UPDATE: Below I describe two cases: an empty table, and a missing table. I overcame the issue with an empty table (it took 4 hours to finish that query), only the comment with missing table applies. (I contacted @Chris_Knoll separately to let him know.)
original post:
Thank you for your comment, @Chris_Knoll. I have to distinguish two things here:
An Empty Table:
Once I performed the step “A Missing Table” below, i.e. I created an empty table in the database I am getting stuck at 54% (when tables are indexed) with this query running and never finishing:
insert into CDM_GE.ACHILLES_results_dist (analysis_id, count_value, min_value, max_value, avg_value, stdev_value, median_value, p10_value, p25_value, p75_value, p90_value)

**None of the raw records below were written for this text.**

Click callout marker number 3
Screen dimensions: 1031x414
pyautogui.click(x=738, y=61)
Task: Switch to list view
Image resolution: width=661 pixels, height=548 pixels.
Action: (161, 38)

SELECT 105 as analysis_id,
COUNT(count_value) as count_value,
min(count_value) as min_value,
max(count_value) as max_value,
avg(1.0*count_value) as avg_value,
STDDEV(count_value) as stdev_value,
max(case when p1<=0.50 then count_value else -9999 end) as median_value,
max(case when p1<=0.10 then count_value else -9999 end) as p10_value,
max(case when p1<=0.25 then count_value else -9999 end) as p25_value,
max(case when p1<=0.75 then count_value else -9999 end) as p75_value,
max(case when p1<=0.90 then count_value else -9999 end) as p90_value
FROM (SELECT ( op1.observation_period_end_date - op1.observation_period_start_date) as count_value,
1.0*(row_number() over (order by ( op1.observation_period_end_date -op1.observation_period_start_date)))

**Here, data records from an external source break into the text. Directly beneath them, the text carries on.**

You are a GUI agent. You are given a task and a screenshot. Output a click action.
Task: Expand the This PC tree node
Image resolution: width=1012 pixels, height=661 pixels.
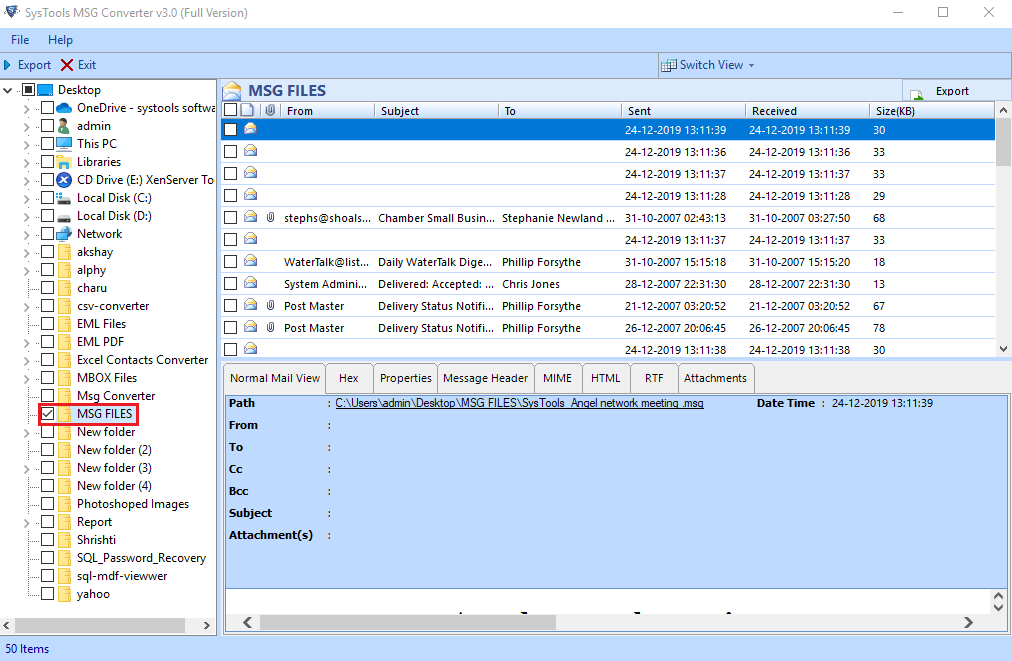pyautogui.click(x=27, y=143)
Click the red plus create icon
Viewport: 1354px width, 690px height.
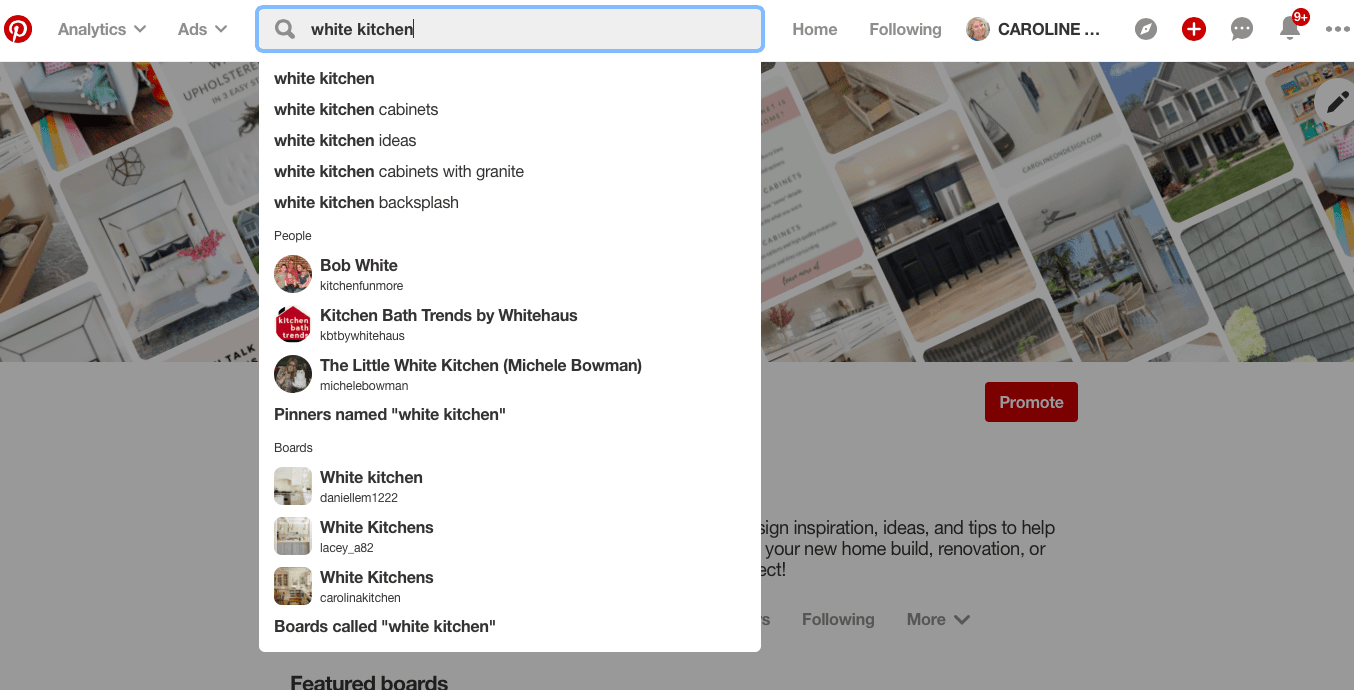click(x=1194, y=30)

/(COUNT(*) over() + 1) as p1
FROM CDM_GE.PERSON p1
inner join
(SELECT person_id,
OBSERVATION_PERIOD_START_DATE,
OBSERVATION_PERIOD_END_DATE,
ROW_NUMBER() over (PARTITION by person_id order by observation_period_start_date asc) as rn1
FROM CDM_GE.OBSERVATION_PERIOD ) op1
on p1.PERSON_ID = op1.PERSON_ID
This is the query that is hanging in the air - in our settings, it joins an 18 million rows of one table with a 20 millions in the other, and I indexed them both as you advised me in the other thread. As none of the empty tables is reference here I would intuitively think the “emptiness” of those four tables does not matter. However, I do not know this for sure.
A Missing Table
I started with a databse with four missing (non-existing) tables. As long as they were not there, I was getting the following error, which disappeared once I created an empty table CARE_SITE in the database:
oracle
Error: execute JDBC update query failed in dbSendUpdate (ORA-00942: table or view does not exist)
SQL:
insert into CDM_GE.ACHILLES_results (analysis_id, count_value)SELECT 9 as analysis_id,
COUNT(p1.person_id) as count_value FROM CDM_GE.PERSON p1
left join CDM_GE.care_site cs1 on p1.care_site_id = cs1.care_site_id
WHERE p1.care_site_id is not null and cs1.care_site_id is null
R version:
R version 3.2.4 Revised (2016-03-16 r70336)
Platform:
x86_64-w64-mingw32
Attached base packages:
- stats
- graphics
- grDevices
- utils
- datasets
- methods
- base
Other attached packages:
- Achilles (1.0)
- rjson (0.2.15)
- DatabaseConnector (1.4.0)
- RJDBC (0.2-5)
- DBI (0.4-1)
- SqlRender (1.1.3)
- httr (1.1.0)
- devtools (1.11.1)
- rJava (0.9-8)
I am sorry my answer took so long - I was initially trying to replicate this error, but in the end I found a stored error for a missing table message at my computer. The above message was obtained on May 10 and I’ve updated the R packages since then. For this reason you see old versions of packages in the log. I do not think it is very useful to replicate this with the newest version of Achilles - if I am wrong, let me know please.